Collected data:
=== Section Start ===

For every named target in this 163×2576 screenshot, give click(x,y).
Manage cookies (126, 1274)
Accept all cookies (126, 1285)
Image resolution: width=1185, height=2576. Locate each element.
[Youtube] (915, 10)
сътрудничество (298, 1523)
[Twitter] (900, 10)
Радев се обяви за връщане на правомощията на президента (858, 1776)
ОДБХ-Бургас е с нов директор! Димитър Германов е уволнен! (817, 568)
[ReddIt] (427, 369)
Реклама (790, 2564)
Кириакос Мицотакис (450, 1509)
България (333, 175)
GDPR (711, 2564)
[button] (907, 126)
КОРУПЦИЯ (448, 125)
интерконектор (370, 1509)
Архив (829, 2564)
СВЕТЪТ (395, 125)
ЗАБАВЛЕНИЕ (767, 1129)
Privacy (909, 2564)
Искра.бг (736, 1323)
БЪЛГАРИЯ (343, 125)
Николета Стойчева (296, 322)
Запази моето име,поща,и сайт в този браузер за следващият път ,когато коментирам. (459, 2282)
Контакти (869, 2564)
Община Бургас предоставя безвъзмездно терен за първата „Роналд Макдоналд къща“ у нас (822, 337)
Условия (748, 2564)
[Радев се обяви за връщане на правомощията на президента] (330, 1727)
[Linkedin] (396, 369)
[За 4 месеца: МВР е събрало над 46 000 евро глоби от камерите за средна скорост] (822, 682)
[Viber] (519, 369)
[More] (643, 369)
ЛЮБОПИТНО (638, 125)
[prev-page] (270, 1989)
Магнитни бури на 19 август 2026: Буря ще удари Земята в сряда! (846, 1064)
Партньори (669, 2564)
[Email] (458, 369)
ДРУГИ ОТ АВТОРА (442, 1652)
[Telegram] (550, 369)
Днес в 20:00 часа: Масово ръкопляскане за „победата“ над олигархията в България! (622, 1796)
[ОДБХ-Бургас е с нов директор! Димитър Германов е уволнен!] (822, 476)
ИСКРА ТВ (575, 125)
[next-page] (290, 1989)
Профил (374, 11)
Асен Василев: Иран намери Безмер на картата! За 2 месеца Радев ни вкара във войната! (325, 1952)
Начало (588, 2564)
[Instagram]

=== Section End ===

**TASK OBJECTIVE**
Pull every line with the word "месеца" from the data.

**RESULT OF THE EXERCISE**
[За 4 месеца: МВР е събрало над 46 000 евро глоби от камерите за средна скорост] (822, 682)
Асен Василев: Иран намери Безмер на картата! За 2 месеца Радев ни вкара във войната! (325, 1952)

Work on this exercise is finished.